The rears are just for a little ambiance in the absence of a sub, not to actually provide any kind of volume. If you want to hack apart your rear deck to fit 6x9s then by all means go ahead, but I wouldn't waste my time.

And whatever you do, do NOT switch out the eDis for a set of infinities....that'd be a disgrace. The Infinity reference are decent simply because they're so cheap, they aren't half the speakers that the eDis are.

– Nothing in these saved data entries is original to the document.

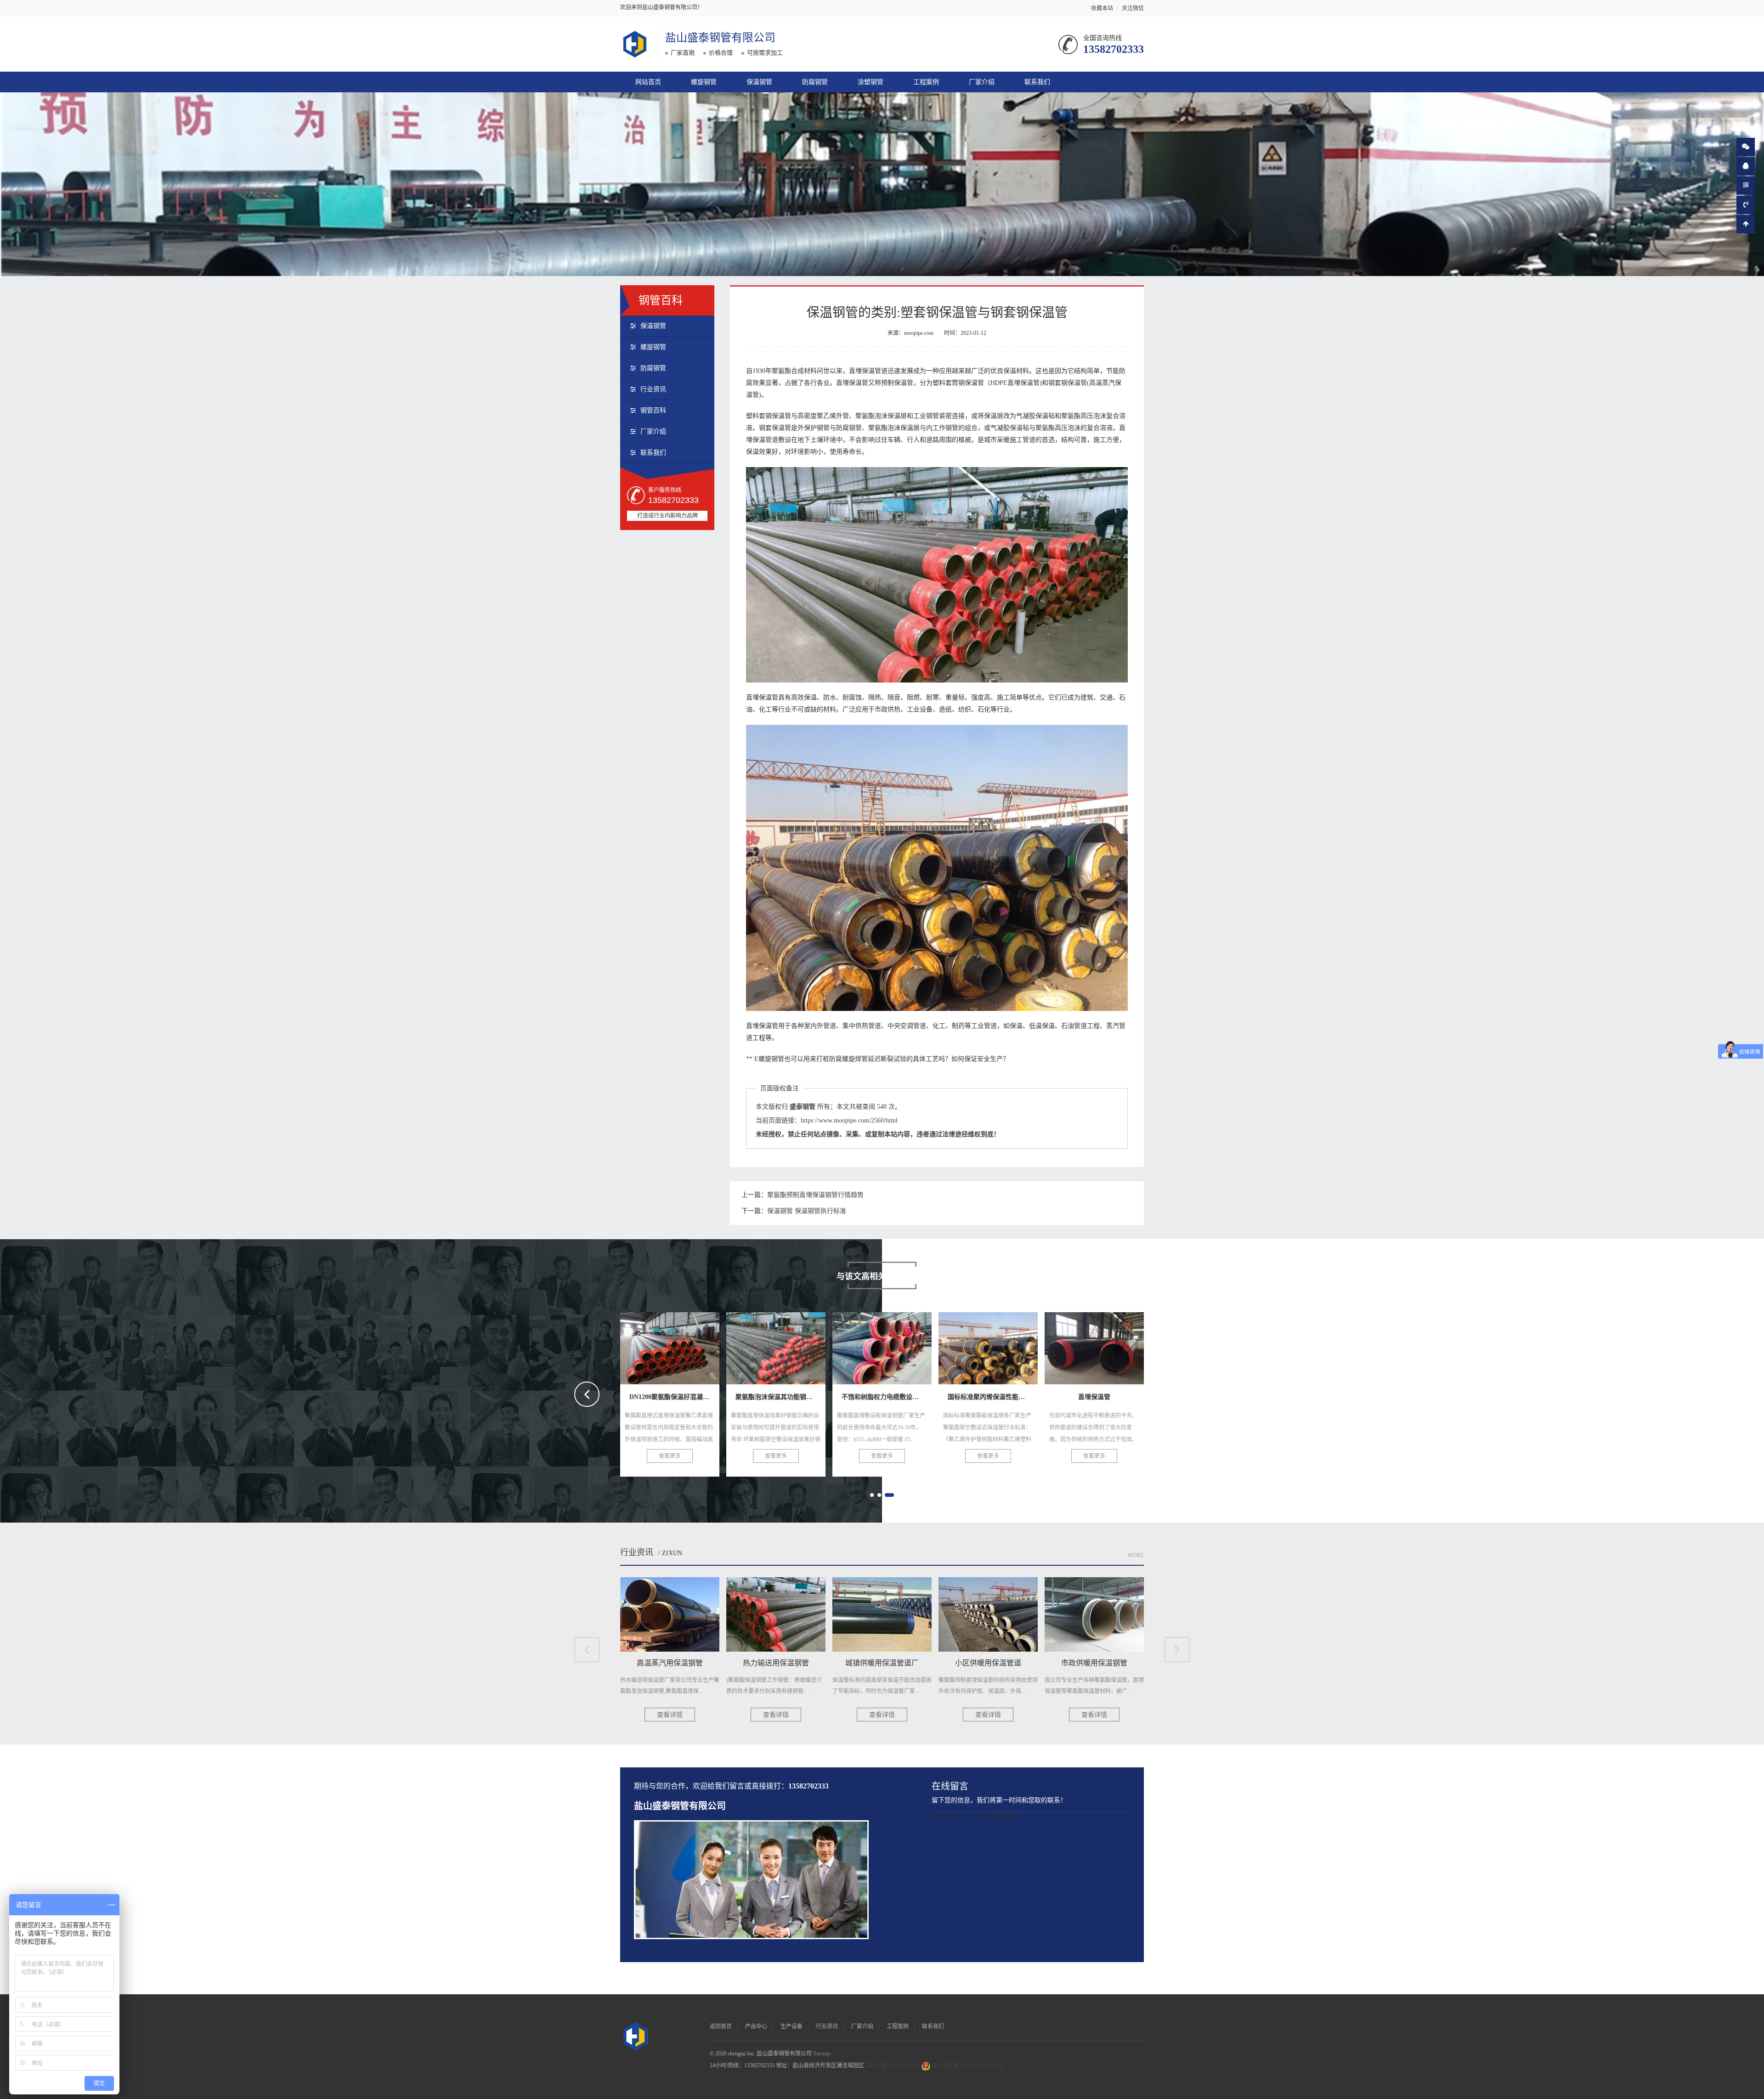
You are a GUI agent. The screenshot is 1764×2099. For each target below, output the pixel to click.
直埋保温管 (882, 1345)
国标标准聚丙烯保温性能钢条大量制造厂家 (814, 1345)
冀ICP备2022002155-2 (893, 2065)
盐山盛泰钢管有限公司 (720, 38)
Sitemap (822, 2053)
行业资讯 (653, 389)
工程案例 (926, 82)
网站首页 (648, 82)
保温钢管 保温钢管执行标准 (806, 1210)
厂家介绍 (982, 82)
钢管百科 (653, 410)
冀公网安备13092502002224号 (967, 2065)
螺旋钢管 (704, 82)
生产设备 (791, 2026)
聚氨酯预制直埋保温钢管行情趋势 (815, 1194)
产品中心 (756, 2026)
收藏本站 (1102, 8)
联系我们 (1037, 82)
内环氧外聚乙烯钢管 (1094, 1345)
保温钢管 (759, 82)
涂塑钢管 (870, 82)
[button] (872, 1495)
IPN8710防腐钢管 (988, 1345)
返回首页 (721, 2026)
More (1136, 1555)
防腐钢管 (815, 82)
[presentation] (586, 1394)
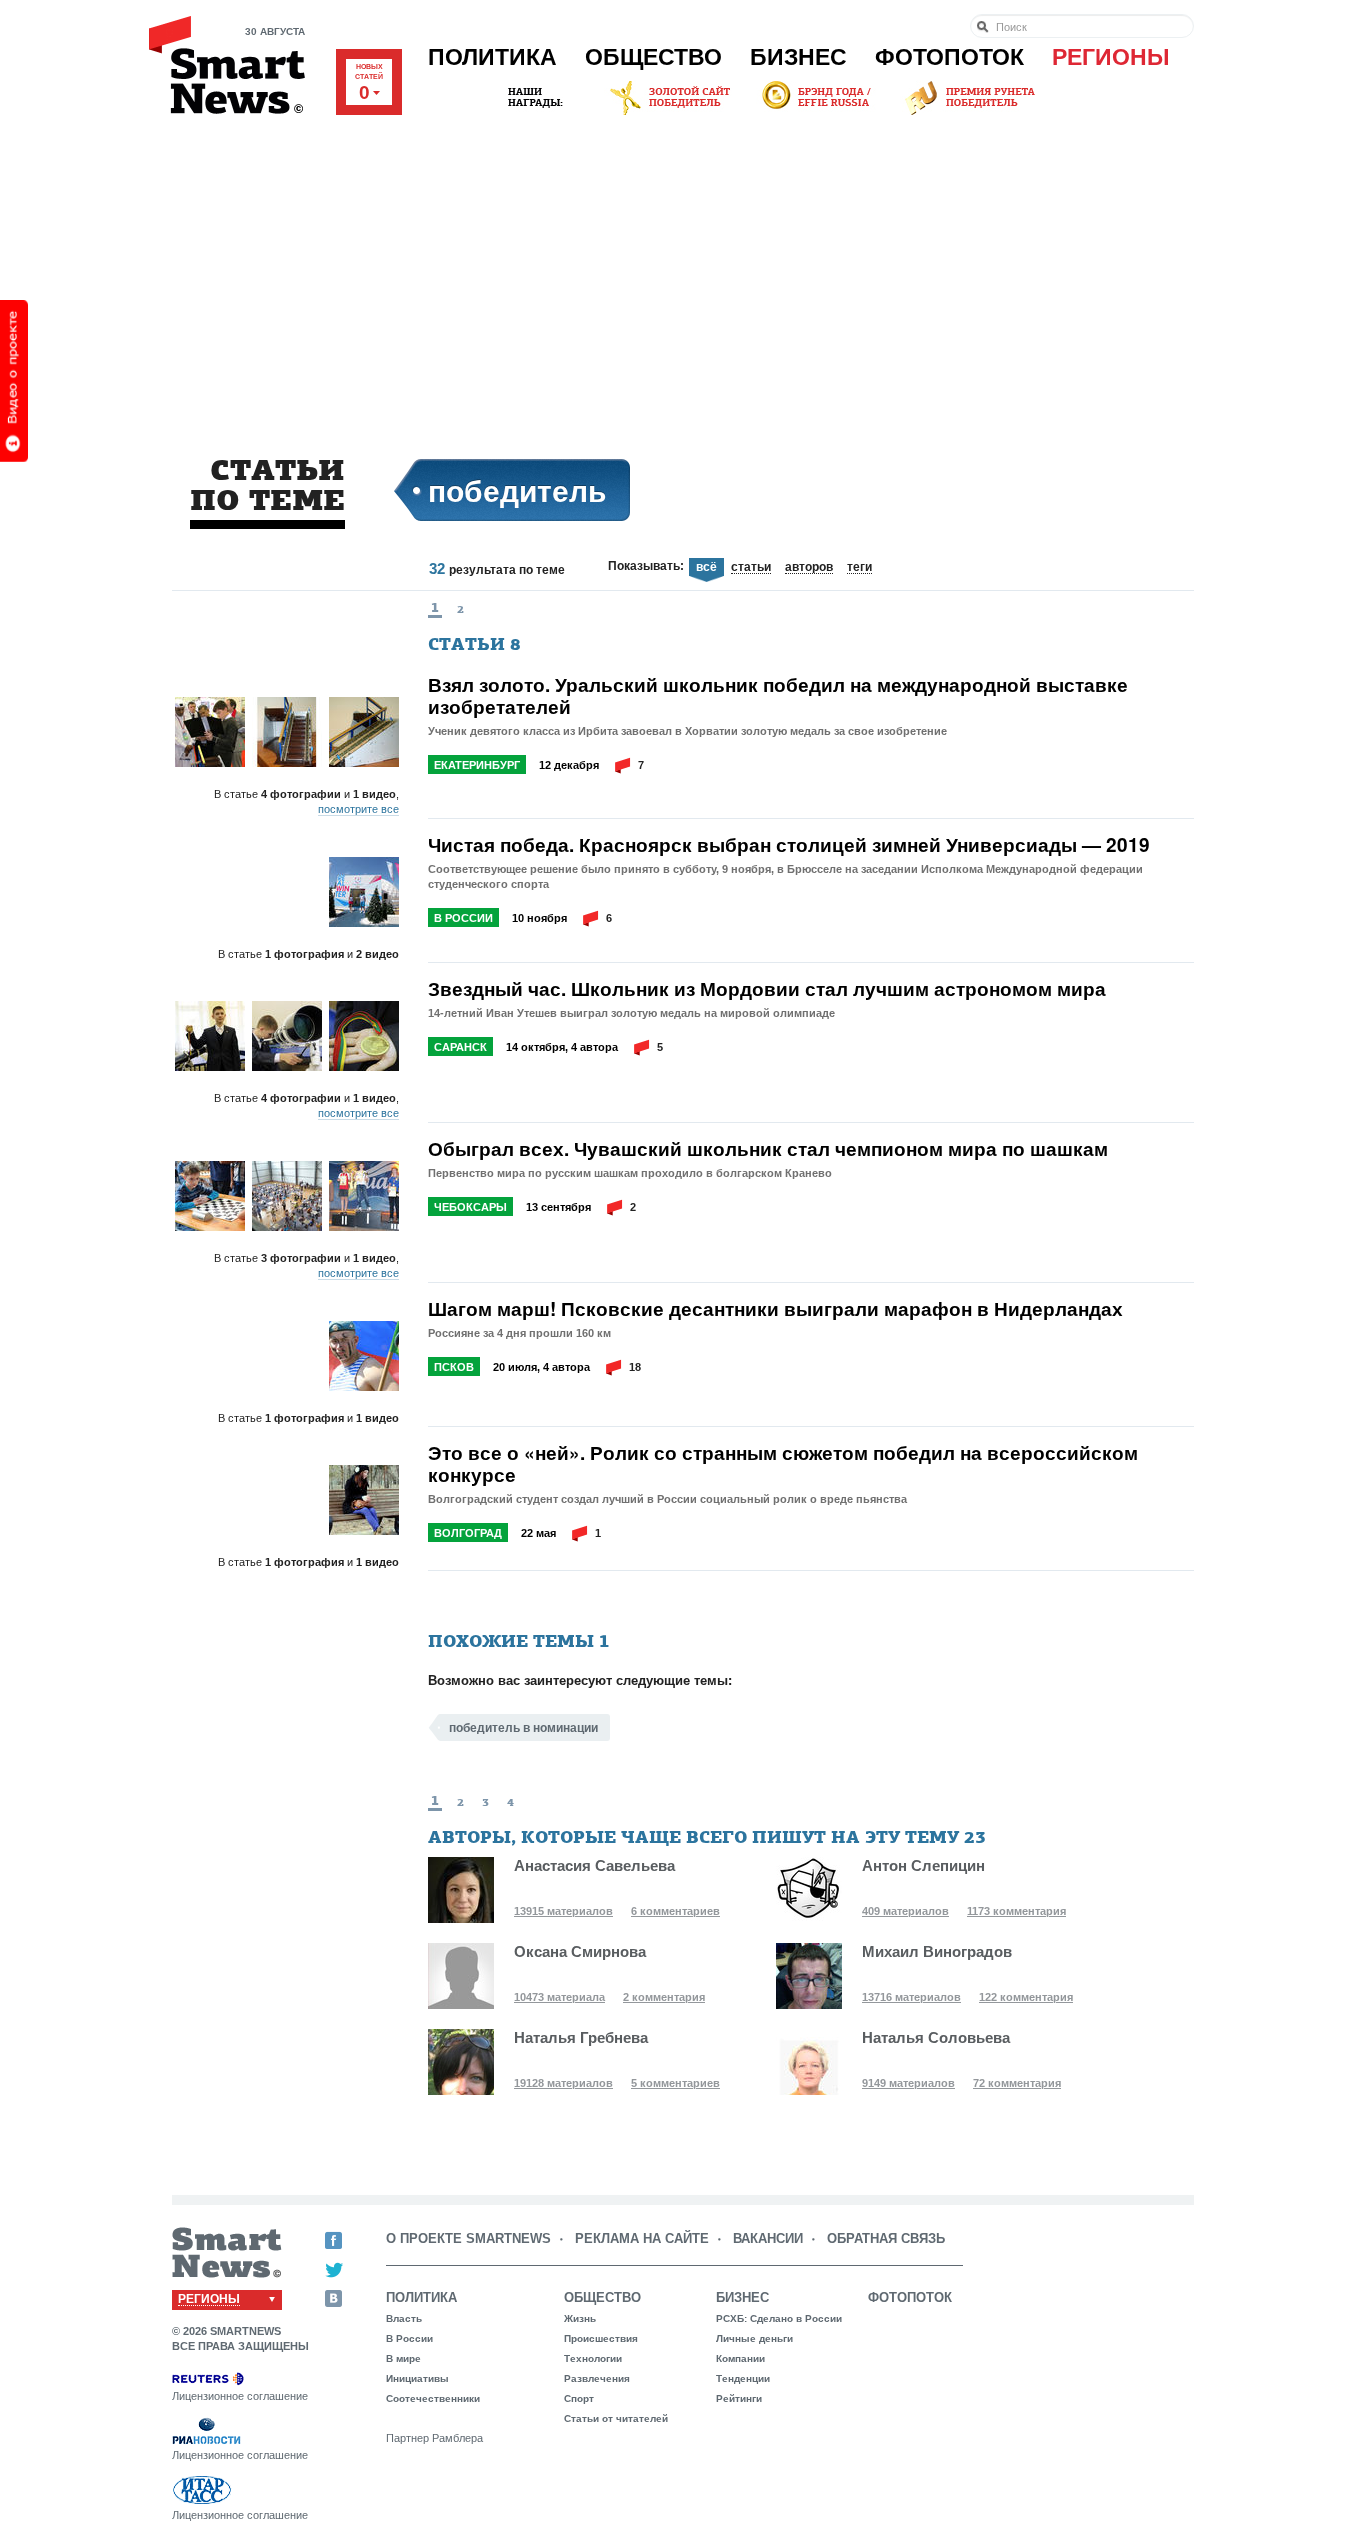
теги (859, 568)
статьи (751, 568)
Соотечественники (433, 2398)
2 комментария (664, 1997)
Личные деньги (754, 2338)
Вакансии (768, 2238)
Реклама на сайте (642, 2238)
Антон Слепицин (923, 1865)
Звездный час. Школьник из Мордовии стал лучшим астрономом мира (767, 989)
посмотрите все (358, 809)
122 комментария (1026, 1997)
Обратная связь (886, 2238)
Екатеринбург (477, 765)
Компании (740, 2358)
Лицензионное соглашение (240, 2396)
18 (635, 1367)
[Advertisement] (683, 269)
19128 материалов (563, 2083)
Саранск (460, 1047)
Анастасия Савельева (594, 1865)
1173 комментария (1016, 1911)
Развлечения (597, 2378)
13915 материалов (563, 1911)
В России (463, 918)
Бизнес (798, 57)
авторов (809, 568)
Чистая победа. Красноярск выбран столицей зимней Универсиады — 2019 (789, 845)
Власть (404, 2318)
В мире (403, 2358)
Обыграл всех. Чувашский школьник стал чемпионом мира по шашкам (768, 1149)
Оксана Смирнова (580, 1951)
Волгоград (468, 1533)
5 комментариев (675, 2083)
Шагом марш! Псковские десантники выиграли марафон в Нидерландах (775, 1309)
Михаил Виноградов (937, 1951)
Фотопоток (949, 57)
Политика (492, 57)
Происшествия (601, 2338)
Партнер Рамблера (434, 2438)
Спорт (579, 2398)
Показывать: (646, 566)
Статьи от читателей (616, 2418)
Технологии (593, 2358)
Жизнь (580, 2318)
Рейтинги (739, 2398)
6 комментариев (675, 1911)
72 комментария (1017, 2083)
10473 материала (559, 1997)
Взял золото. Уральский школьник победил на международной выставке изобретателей (778, 696)
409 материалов (905, 1911)
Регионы (1111, 57)
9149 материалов (908, 2083)
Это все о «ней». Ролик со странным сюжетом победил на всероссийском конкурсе (783, 1464)
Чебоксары (470, 1207)
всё (706, 567)
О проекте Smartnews (468, 2238)
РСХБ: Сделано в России (779, 2318)
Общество (653, 57)
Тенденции (743, 2378)
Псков (454, 1367)
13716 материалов (911, 1997)
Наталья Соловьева (936, 2037)
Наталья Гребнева (581, 2037)
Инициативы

Don't worry about having matching fronts and rears, that's just a waste of time that will limit your selection and cut back the potential of the system.


----------



## Nismo1997 (Dec 26, 2003)

how about these?

http://cgi.ebay.com/ws/eBayISAPI.dll?ViewItem&category=58025&item=5731518927&rd=1


----------



## sr20dem0n (Mar 19, 2003)

you mean for the front or rear?


----------



## Nismo1997 (Dec 26, 2003)

sr20dem0n said:


> you mean for the front or rear?


mayb all 4..


----------



## sr20dem0n (Mar 19, 2003)

Like I said before, don't discrace the eDis by swapping them out for a set of infinities. I stand by every word I said above.


----------



## Nismo1997 (Dec 26, 2003)

sr20dem0n said:


> Like I said before, don't discrace the eDis by swapping them out for a set of infinities. I stand by every word I said above.


kk, think i should run a amp to em, or do you think my head unit will be enought to push em


----------



## sr20dem0n (Mar 19, 2003)

they need an amp, 100-150x2


----------